Failure would be if the projects we invest in have very high failure rates, failing to achieve rational capital allocation where more capable people get better support.
Dark Currents: Hero Games previously invested in Kuro Games and Black Myth: Wukong, but is now shifting toward self-developed games. Many game people's ideal is to make their own hit game rather than sit in the passenger seat. Is turning to investment a lack of confidence?
Shen Li: Perhaps everyone gets satisfaction in different ways. I realized early on that I'm a content consumer, not a content creator. I watch many films, listen to much music, play many games. Spending a little time consuming what others spent a long time creating — I feel that's incredibly worthwhile.
But I've never had a particularly strong desire to make my own thing. Actually I've had many opportunities to become a game producer, but I never felt particularly motivated, including during the NExT period.
You could see NExT as a machine I designed. This machine has its own operating rules, producing very diverse things — that's the greatest satisfaction for me.
Dark Currents: Was building NExT's system more gratifying than personally making Unheard?
Shen Li: Of course ultimately you need some products to validate it.
Actually before NExT, I was always a technical leader. Later at Tencent, there were several previously innovative teams — some making games, some drones, some hardware, all sorts. Maybe at the time my boss felt these teams weren't very reliable, all failures, so just put them all together. Anyway, it couldn't get worse (laughs).
Many people think NExT was a studio Tencent established specifically to build reputation. That's completely wrong. You could see NExT as a story about how teams that were previously overlooked by others managed to be seen and survive within a large system.

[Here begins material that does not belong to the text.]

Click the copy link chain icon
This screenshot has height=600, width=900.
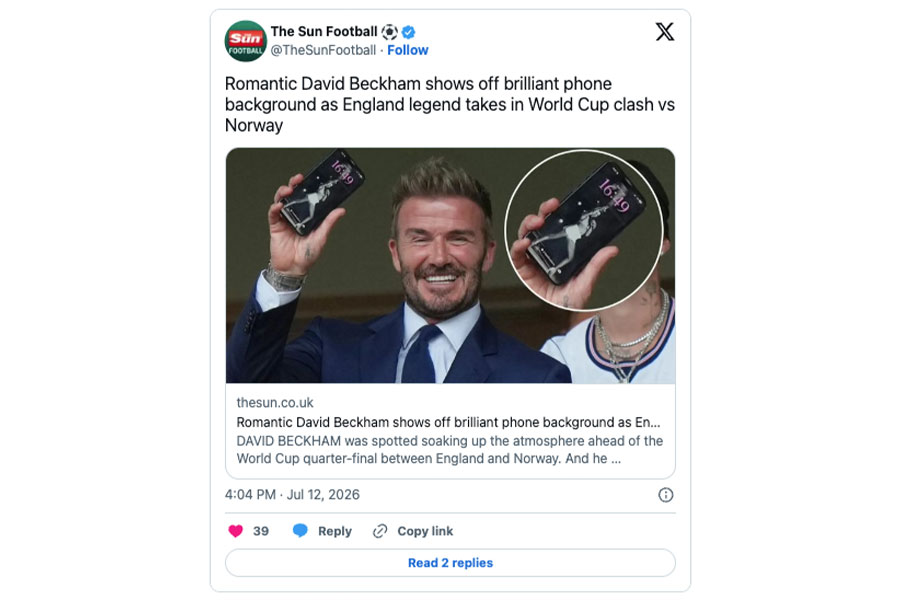click(380, 531)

Dark Currents: Your current entrepreneurship, including the labels outsiders give you, all show deep traces of NExT. How would you evaluate the NExT experience?
Shen Li: I once used a metaphor: NExT's journey step by step really was like having a dream.

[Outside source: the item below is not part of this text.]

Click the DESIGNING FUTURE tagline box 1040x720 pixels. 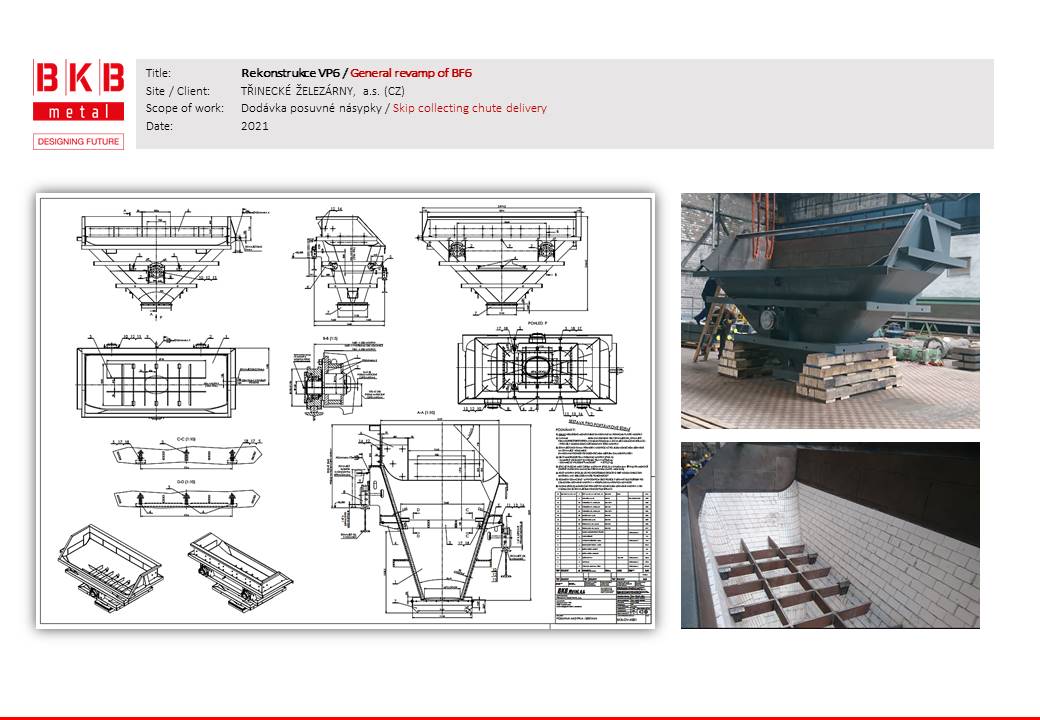78,142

Although toward the later period, my internal responsibilities at Tencent were already quite extensive, I still felt NExT was my greatest source of satisfaction. It was like a game I was making myself — you design the gameplay, you think about player retention. In this process, I discovered my joy was right here. You could say NExT was utopian, but it was also strongly logic-driven behind the scenes. I was constantly fixing bugs.
NExT had its own problems. The biggest was mismatched people and unequal rights, responsibilities, and benefits during the process. There were also resource allocation problems, because creative work starts with few people, but when scaling up for production, teams would enter strong competition with other incubating groups, making later projects hard to greenlight. So part of the thinking behind Re³ Lab now is to solve the previous predicament. This is also my hope for Re³ Lab: NExT 2.0.
I want to do another experiment, from NExT Made to Re³ Supported.